There was no possibility of waking out of this. The building started to shift as the blackness emanating from the tar-like trees took over and washed over the scene. Suddenly, the once familiar building became strangely and uncomfortably distinct in its dream appearance. It seemed as if all of the power was cut out, all the windows now mirrors into the churning blackness, and the only window that was illuminated was the window looking into the room we shared. The room where we, for a time, tried to protect each other from our dreams, was now lit up by a flickering dark orange glow. I watched as unidentifiable shadows passed at random intervals, momentarily obscuring the orange glow. I was guided towards it beyond my control, and as I moved closer to it a droning, atonal sort of music began to emit from the sky above me. A deeply penetrating sense of dread shredded my senses to oblivion as I made my way into the building and beyond. And in one hazy blink, I found myself back in our apartment with nothing about it being as I once remembered. Nevertheless, I could feel my dream self and my sleeping self momentarily converges as we both felt the bothersome, all-encompassing urge to burst into hysterics and slash away at our flesh until memories and dreams altogether meant nothing and there was only the tar-like blackness to succumb to. These memories are too much, too sickening to me.
I can’t take this.
There was no possibility of waking out of this. The building started to shift as the blackness emanating from the tar-like trees took over and washed over the scene. Suddenly, the once familiar building became strangely and uncomfortably distinct in its dream appearance. It seemed as if all of the power was cut out, all the windows now mirrors into the churning blackness, and the only window that was illuminated was the window looking into the room we shared. The room where we, for a time, tried to protect each other from our dreams, was now lit up by a flickering dark orange glow. I watched as unidentifiable shadows passed at random intervals, momentarily obscuring the orange glow. I was guided towards it beyond my control, and as I moved closer to it a droning, atonal sort of music began to emit from the sky above me. A deeply penetrating sense of dread shredded my senses to oblivion as I made my way into the building and beyond. And in one hazy blink, I found myself back in our apartment with nothing about it being as I once remembered. Nevertheless, I could feel my dream self and my sleeping self momentarily converges as we both felt the bothersome, all-encompassing urge to burst into hysterics and slash away at our flesh until memories and dreams altogether meant nothing and there was only the tar-like blackness to succumb to. These memories are too much, too sickening to me.
When does it end?
The doorbell sounded off again, I nearly woke up out of this dream, but the images took control and trailed back off as a series of three evenly spaced out knocks rang out after the doorbell.

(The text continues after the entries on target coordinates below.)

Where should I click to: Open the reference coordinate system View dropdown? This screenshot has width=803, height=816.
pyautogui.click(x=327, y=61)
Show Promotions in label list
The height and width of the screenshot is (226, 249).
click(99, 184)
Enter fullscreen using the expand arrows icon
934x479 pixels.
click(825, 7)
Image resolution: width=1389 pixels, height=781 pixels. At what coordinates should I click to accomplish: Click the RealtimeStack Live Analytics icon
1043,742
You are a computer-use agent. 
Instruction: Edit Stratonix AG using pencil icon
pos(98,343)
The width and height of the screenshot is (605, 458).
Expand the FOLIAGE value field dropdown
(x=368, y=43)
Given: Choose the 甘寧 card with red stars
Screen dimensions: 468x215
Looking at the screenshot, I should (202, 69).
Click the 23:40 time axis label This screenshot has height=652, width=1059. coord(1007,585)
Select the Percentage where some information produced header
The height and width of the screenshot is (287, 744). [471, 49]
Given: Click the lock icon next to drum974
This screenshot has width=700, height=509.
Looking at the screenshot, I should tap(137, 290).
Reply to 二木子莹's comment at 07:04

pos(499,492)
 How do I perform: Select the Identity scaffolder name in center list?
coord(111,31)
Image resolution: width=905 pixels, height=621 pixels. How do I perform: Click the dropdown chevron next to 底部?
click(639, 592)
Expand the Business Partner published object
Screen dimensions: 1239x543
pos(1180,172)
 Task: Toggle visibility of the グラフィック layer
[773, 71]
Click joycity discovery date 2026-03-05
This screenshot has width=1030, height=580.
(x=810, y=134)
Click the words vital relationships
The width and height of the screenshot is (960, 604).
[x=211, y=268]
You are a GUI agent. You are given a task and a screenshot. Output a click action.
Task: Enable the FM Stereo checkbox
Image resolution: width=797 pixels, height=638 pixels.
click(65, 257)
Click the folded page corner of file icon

The bedroom door opened up for me as formless shadows filled the room and the atonal drone continued to uneasily rumble my brain. I glided inside, a profoundly depressing trance guiding me, and saw that the bedroom as I knew it was instead an impossibly long room with an arched roof supported by thin wooden beams. It was almost like an attic but placed in the middle of the apartment building. The windows looked out into a great expanse of black nothingness where occasionally the sound of a strong wind could be heard. The drone continued, but now it was populated by tiny patterned sounds of something glimmering, like the darkness outside momentarily dazzled with inverted light every few seconds. I tried desperately to scan the room for any sort of familiar image or relic from my time there, no matter how painful, but there was nothing. I didn’t know where I was or what was to happen but the panic in my heart continued to swell to unbearable degrees.
The entire space smelled of a decrepit hospital; rust, formaldehyde, plastic gloves, and bleach. Shadows began to creep out of the corners and take form around me. I couldn’t move. Faceless strangers, cloaked in off-white gowns that seemed to have flown into the floor and moved with them like ocean waves. Something about them seemed to me immediately to be ancient, born from something far beyond my comprehension. They whispered in a language I couldn’t understand and could barely hear over the drone, the wind, and the occasional glimmering sounds. A table appeared in front of me, it stretched indefinitely into the far side of the room and escaped into the dancing shadows. Suddenly all noise fell away and the ancient figments disappeared. Then a familiar scent, like a burning carnival tent covered with dead leaves and patchouli oil, overwhelmed my senses as I felt a presence approach behind me. Small, tender hands laid themselves on my shoulders, and for a moment I felt oddly comforted and lost in yearning before I shuddered with unease about what was to come.
I was pushed into a chair at the head of the table, the presence still behind me. Staring into the shadows that consumed the far end of the table in front of me, I watched as the strange shadow people emerged once more and took their place around the table. All of them had faces of uneven and impossible designs, all of their features skewed in some way or totally blurred into their impossibly pale flesh. The more I strained my eyes to make sense of their faces, the more blurred they became and the more my head throbbed with horrible, gripping pain. The drone started up again and the familiar scents of a burning carnival began to have a sickening effect on my senses. My whole vision blurred and whirred, my head filling with haze and bubbles of stomach acid. All of the shadow people with their faces of emulsifying, mercurial features populated the table aside from one chair directly adjacent to my place at the head. They all stared at me as the whole room rumbled and flashed with the flickering orange light.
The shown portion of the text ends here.